As the paths of the Celtic nations so often cross in our literature I thought this CFP may be of interest to some of you.
CALL-FOR-PAPERS
A conference on the work of John McGahern
Deadline for proposals: 15th November 2010
Papers are invited for a two-day conference on the writings of John McGahern, to be held on 8-9 April 2011 at the Dylan Thomas Centre, Swansea. Submissions are welcome on all aspects of McGahern’s fiction, and how it relates both to canonical and contemporary Irish literature.

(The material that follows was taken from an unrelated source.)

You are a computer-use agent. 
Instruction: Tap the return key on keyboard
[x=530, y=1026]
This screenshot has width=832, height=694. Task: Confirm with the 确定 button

It is misleading to dwell too much on the notorious banning of The Dark by the Irish censor in 1965. By the time of McGahern’s death in 2006, his literary reputation in Ireland was secure – there is now an international summer school devoted to his work. McGahern has also won critical acclaim in France, but his position in Britain is more elusive. Although some British writers and critics have written admiringly of McGahern’s work, his fiction has been somewhat overlooked or misrepresented: there has been a certain asymmetry to his critical reception on either side of the Irish Sea. This conference, the first of its kind to be held in Britain, will begin to redress this imbalance, enquiring into McGahern’s role both as an Irish writer and a writer in English.
Speakers may wish to consider the following subjects:
• McGahern’s engagement with, or disengagement from, Irish modernism.
• That ‘dubious enterprise, the Irish Short Story’ (JM): McGahern’s contribution to the genre, Irish or not.
• Representations of family, gender, church, country and city, nation.
• The sacred and the profane; ritual.
• ‘The universal is the local, but with the walls taken away’ (JM, paraphrasing Miguel Torga).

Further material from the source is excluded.